• _What to produce_
Copy out the entries below word for word, from the line containing "Screen dimensions: 1147x691" through the line containing "[x=335, y=118]", both included, and nothing else.
┌────────
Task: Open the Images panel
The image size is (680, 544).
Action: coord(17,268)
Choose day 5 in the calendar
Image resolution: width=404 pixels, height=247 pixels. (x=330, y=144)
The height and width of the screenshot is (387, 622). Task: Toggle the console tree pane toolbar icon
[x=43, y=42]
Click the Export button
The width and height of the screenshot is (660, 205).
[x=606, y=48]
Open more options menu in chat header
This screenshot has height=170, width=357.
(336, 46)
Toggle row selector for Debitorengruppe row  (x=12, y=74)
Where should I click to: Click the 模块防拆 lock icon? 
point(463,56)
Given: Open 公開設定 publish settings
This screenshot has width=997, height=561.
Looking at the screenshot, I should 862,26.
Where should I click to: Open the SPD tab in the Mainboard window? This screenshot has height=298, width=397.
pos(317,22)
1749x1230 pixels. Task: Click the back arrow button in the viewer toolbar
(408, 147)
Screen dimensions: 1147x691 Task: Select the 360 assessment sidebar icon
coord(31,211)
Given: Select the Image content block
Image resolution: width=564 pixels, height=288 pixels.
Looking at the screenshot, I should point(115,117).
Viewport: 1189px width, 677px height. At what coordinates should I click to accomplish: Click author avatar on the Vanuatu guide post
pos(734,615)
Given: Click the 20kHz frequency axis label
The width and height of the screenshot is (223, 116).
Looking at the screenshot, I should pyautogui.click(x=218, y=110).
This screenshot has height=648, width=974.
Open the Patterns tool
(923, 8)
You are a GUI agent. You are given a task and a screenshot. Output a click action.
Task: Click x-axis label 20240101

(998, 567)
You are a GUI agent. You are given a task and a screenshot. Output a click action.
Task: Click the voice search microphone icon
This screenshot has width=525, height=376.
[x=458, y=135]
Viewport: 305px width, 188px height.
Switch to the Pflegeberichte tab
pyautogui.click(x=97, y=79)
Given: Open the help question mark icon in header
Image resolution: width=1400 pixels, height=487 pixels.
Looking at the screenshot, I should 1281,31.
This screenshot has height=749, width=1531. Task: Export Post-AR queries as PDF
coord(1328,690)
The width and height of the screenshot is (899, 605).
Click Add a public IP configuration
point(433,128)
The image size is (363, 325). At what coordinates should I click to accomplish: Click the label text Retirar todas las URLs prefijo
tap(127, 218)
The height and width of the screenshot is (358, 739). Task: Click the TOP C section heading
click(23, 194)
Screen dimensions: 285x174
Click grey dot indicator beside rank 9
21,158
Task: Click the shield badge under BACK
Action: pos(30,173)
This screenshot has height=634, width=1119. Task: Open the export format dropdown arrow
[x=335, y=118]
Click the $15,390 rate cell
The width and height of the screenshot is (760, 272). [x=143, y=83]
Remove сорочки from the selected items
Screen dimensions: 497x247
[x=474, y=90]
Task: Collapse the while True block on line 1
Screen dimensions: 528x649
└────────
• _The reply_
Screen dimensions: 1147x691 Task: Select the 360 assessment sidebar icon
coord(31,211)
Given: Select the Image content block
Image resolution: width=564 pixels, height=288 pixels.
Looking at the screenshot, I should point(115,117).
Viewport: 1189px width, 677px height. At what coordinates should I click to accomplish: Click author avatar on the Vanuatu guide post
pos(734,615)
Given: Click the 20kHz frequency axis label
The width and height of the screenshot is (223, 116).
Looking at the screenshot, I should pyautogui.click(x=218, y=110).
This screenshot has height=648, width=974.
Open the Patterns tool
(923, 8)
You are a GUI agent. You are given a task and a screenshot. Output a click action.
Task: Click x-axis label 20240101

(998, 567)
You are a GUI agent. You are given a task and a screenshot. Output a click action.
Task: Click the voice search microphone icon
This screenshot has width=525, height=376.
[x=458, y=135]
Viewport: 305px width, 188px height.
Switch to the Pflegeberichte tab
pyautogui.click(x=97, y=79)
Given: Open the help question mark icon in header
Image resolution: width=1400 pixels, height=487 pixels.
Looking at the screenshot, I should 1281,31.
This screenshot has height=749, width=1531. Task: Export Post-AR queries as PDF
coord(1328,690)
The width and height of the screenshot is (899, 605).
Click Add a public IP configuration
point(433,128)
The image size is (363, 325). At what coordinates should I click to accomplish: Click the label text Retirar todas las URLs prefijo
tap(127, 218)
The height and width of the screenshot is (358, 739). Task: Click the TOP C section heading
click(23, 194)
Screen dimensions: 285x174
Click grey dot indicator beside rank 9
21,158
Task: Click the shield badge under BACK
Action: pos(30,173)
This screenshot has height=634, width=1119. Task: Open the export format dropdown arrow
[x=335, y=118]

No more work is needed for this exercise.